## Exercise details
Reproduce word for word the part of the material that opens with its first line and closes with the line containing "The height and width of the screenshot is (811, 1512).", including both of those lines.
** Begin Provided entries **
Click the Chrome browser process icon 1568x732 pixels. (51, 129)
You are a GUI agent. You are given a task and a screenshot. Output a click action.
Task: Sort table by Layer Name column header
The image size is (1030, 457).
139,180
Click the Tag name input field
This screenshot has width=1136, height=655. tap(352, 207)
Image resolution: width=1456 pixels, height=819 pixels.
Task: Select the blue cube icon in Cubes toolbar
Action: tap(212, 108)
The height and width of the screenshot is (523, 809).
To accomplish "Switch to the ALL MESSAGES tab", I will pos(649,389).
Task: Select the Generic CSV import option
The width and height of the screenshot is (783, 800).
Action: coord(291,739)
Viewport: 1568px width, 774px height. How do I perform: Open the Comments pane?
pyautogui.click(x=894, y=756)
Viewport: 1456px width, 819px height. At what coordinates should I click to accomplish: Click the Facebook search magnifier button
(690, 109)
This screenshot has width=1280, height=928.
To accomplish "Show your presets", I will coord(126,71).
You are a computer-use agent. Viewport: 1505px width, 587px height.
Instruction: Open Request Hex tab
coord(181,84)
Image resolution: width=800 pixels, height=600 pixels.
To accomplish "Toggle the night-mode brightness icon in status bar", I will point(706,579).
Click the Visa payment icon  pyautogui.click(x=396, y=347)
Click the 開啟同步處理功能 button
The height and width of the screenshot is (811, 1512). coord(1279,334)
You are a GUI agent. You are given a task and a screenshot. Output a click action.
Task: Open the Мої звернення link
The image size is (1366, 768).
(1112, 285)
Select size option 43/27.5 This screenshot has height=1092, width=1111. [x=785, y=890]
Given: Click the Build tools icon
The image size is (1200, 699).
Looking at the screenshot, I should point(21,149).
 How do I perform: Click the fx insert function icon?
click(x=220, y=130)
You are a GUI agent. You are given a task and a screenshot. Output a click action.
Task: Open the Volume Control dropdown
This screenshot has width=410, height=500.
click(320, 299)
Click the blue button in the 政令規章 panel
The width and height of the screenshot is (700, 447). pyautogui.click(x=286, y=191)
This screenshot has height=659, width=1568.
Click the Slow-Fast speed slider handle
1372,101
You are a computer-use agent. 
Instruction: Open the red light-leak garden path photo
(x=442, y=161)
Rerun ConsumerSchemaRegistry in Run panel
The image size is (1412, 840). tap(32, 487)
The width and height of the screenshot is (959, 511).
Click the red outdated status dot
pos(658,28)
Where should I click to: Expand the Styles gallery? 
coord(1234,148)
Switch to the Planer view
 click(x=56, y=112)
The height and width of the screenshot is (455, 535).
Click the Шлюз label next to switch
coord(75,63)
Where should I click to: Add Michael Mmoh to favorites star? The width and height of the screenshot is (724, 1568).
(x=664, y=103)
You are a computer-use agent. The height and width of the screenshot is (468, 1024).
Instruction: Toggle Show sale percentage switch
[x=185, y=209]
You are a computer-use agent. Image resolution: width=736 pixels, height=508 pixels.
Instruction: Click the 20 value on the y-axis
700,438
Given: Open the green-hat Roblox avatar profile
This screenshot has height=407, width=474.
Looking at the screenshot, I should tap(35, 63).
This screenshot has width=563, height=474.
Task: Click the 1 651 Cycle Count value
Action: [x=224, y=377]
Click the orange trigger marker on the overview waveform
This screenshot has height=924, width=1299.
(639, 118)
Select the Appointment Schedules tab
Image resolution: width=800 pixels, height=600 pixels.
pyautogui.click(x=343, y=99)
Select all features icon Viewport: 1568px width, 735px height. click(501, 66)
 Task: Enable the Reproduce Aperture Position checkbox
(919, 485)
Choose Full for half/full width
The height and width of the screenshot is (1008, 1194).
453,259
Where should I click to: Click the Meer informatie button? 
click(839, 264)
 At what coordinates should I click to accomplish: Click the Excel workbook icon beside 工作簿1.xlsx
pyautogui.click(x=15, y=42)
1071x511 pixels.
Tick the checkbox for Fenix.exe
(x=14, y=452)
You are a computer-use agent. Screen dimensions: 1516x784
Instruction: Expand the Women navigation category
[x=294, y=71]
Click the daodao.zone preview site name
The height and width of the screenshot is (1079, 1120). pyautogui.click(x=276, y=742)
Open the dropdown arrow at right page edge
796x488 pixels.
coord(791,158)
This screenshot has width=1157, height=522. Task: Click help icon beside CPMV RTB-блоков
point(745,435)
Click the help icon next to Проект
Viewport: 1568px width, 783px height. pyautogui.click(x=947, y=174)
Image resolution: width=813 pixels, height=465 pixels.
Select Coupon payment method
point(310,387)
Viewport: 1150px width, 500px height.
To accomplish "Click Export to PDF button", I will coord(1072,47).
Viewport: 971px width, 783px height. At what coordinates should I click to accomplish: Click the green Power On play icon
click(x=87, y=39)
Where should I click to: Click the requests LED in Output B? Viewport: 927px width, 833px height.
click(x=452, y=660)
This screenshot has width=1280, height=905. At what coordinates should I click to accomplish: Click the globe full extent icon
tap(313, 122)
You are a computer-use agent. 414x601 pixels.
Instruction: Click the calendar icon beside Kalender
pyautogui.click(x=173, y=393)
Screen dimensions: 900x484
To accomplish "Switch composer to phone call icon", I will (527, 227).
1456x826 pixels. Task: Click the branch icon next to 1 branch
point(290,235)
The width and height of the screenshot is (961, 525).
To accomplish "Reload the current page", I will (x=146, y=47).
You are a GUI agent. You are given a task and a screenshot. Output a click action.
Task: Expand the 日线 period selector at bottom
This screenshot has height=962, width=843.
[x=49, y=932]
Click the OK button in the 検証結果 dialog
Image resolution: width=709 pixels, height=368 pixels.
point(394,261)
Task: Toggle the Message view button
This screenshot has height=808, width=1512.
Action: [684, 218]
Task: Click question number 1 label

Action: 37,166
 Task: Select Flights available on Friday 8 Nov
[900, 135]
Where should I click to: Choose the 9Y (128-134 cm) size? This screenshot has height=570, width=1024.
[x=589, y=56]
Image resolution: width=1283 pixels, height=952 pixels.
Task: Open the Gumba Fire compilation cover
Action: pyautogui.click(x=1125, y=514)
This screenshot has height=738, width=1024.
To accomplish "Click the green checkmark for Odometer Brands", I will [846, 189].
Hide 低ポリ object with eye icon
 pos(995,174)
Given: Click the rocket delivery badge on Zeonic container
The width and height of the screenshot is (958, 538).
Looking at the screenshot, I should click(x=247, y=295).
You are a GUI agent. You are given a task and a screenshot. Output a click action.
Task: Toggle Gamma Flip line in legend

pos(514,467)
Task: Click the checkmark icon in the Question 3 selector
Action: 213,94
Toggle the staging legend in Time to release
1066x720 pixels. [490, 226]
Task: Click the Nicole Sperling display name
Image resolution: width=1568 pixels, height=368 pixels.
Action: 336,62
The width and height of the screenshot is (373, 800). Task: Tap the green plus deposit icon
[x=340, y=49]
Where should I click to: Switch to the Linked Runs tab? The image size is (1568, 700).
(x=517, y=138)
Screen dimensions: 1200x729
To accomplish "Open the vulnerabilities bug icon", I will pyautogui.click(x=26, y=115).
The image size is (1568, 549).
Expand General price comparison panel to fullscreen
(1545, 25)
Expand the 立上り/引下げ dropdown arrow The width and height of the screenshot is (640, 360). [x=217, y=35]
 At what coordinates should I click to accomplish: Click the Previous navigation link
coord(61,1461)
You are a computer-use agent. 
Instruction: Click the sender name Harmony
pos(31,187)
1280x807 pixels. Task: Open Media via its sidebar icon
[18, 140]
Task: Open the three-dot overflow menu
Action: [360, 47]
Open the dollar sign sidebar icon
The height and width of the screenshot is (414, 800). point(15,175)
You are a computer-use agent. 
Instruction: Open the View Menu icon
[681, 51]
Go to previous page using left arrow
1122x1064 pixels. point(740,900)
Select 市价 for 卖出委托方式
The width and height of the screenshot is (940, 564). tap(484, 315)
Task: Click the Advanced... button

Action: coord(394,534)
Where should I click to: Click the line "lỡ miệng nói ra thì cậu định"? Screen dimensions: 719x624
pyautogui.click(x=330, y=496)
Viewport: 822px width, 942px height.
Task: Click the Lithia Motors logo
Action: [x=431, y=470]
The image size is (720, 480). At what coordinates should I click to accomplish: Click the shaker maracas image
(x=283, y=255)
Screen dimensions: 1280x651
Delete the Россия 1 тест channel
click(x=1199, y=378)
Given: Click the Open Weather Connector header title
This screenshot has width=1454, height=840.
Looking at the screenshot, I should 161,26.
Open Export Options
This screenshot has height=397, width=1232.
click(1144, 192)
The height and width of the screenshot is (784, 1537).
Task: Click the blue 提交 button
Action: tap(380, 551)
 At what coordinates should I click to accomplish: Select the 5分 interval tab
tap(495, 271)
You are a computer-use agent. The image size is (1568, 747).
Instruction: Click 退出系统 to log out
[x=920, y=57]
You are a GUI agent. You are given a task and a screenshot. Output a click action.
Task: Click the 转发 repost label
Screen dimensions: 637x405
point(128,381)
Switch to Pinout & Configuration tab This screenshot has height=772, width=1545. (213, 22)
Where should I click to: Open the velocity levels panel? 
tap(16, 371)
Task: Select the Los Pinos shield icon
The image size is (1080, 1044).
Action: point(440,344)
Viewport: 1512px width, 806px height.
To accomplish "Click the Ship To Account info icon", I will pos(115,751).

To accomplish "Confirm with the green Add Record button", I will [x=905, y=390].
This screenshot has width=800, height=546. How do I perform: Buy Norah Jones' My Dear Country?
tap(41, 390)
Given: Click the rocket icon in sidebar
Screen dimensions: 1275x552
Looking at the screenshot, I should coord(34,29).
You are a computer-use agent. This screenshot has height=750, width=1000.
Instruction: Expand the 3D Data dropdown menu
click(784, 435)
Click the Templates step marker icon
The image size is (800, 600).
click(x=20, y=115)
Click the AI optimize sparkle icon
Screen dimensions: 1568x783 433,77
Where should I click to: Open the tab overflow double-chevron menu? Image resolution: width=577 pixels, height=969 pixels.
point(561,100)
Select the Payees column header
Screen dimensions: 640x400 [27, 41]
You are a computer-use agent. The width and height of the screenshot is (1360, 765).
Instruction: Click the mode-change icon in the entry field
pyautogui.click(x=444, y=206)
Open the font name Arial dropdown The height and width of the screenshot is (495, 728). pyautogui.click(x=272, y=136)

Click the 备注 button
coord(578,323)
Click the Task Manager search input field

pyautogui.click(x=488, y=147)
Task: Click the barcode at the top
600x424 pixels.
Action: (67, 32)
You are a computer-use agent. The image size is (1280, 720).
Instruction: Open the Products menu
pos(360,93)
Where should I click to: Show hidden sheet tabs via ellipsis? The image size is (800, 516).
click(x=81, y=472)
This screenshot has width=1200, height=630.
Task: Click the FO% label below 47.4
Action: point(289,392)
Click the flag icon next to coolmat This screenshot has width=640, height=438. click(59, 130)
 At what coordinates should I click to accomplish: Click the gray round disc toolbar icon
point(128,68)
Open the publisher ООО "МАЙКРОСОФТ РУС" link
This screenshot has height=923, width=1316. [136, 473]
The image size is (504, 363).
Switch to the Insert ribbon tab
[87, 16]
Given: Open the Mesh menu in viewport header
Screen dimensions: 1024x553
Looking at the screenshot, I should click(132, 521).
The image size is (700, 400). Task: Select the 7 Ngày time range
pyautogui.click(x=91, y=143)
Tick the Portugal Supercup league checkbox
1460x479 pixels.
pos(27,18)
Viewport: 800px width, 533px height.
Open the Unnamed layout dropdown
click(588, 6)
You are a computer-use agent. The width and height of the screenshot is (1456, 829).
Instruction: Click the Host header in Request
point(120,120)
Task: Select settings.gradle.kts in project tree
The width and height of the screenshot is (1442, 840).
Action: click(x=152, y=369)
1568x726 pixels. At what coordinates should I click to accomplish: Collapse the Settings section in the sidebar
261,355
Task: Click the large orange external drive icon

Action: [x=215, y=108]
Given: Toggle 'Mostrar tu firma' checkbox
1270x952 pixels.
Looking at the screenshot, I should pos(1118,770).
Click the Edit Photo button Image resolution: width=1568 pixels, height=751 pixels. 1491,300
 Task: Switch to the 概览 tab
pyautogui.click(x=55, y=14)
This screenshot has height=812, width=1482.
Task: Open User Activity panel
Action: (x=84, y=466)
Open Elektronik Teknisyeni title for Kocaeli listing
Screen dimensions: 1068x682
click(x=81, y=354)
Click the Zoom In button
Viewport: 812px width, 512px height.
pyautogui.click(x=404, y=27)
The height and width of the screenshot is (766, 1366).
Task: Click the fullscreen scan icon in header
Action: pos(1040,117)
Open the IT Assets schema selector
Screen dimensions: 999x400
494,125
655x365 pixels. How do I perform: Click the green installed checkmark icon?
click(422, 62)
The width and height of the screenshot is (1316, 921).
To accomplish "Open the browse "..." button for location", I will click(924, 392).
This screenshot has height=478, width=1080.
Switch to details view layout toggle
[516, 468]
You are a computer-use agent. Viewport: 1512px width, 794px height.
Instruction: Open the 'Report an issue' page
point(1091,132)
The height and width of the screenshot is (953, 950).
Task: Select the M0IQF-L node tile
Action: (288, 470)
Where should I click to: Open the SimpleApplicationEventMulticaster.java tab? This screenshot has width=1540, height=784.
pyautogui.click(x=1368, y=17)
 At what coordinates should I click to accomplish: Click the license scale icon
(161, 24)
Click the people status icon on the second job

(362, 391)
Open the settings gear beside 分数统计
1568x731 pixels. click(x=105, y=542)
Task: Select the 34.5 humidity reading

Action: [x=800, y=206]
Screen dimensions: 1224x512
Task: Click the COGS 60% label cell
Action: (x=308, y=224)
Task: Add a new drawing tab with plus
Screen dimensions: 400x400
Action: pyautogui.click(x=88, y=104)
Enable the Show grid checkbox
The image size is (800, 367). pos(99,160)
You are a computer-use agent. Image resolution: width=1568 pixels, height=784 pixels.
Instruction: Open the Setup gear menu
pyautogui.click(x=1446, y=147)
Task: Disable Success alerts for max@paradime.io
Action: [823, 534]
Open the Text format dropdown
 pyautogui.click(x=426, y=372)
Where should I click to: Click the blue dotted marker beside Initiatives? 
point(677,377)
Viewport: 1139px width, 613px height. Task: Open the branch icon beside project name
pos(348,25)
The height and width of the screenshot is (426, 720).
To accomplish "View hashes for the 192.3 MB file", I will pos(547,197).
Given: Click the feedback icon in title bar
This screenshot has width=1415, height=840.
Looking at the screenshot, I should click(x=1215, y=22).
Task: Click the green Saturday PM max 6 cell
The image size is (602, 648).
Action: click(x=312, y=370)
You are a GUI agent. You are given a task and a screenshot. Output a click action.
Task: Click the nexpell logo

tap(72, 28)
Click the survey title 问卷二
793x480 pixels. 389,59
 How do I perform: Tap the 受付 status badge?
** End Provided entries **
## Correct output
Click the Chrome browser process icon 1568x732 pixels. (51, 129)
You are a GUI agent. You are given a task and a screenshot. Output a click action.
Task: Sort table by Layer Name column header
The image size is (1030, 457).
139,180
Click the Tag name input field
This screenshot has width=1136, height=655. tap(352, 207)
Image resolution: width=1456 pixels, height=819 pixels.
Task: Select the blue cube icon in Cubes toolbar
Action: tap(212, 108)
The height and width of the screenshot is (523, 809).
To accomplish "Switch to the ALL MESSAGES tab", I will pos(649,389).
Task: Select the Generic CSV import option
The width and height of the screenshot is (783, 800).
Action: coord(291,739)
Viewport: 1568px width, 774px height. How do I perform: Open the Comments pane?
pyautogui.click(x=894, y=756)
Viewport: 1456px width, 819px height. At what coordinates should I click to accomplish: Click the Facebook search magnifier button
(690, 109)
This screenshot has width=1280, height=928.
To accomplish "Show your presets", I will coord(126,71).
You are a computer-use agent. Viewport: 1505px width, 587px height.
Instruction: Open Request Hex tab
coord(181,84)
Image resolution: width=800 pixels, height=600 pixels.
To accomplish "Toggle the night-mode brightness icon in status bar", I will point(706,579).
Click the Visa payment icon  pyautogui.click(x=396, y=347)
Click the 開啟同步處理功能 button
The height and width of the screenshot is (811, 1512). coord(1279,334)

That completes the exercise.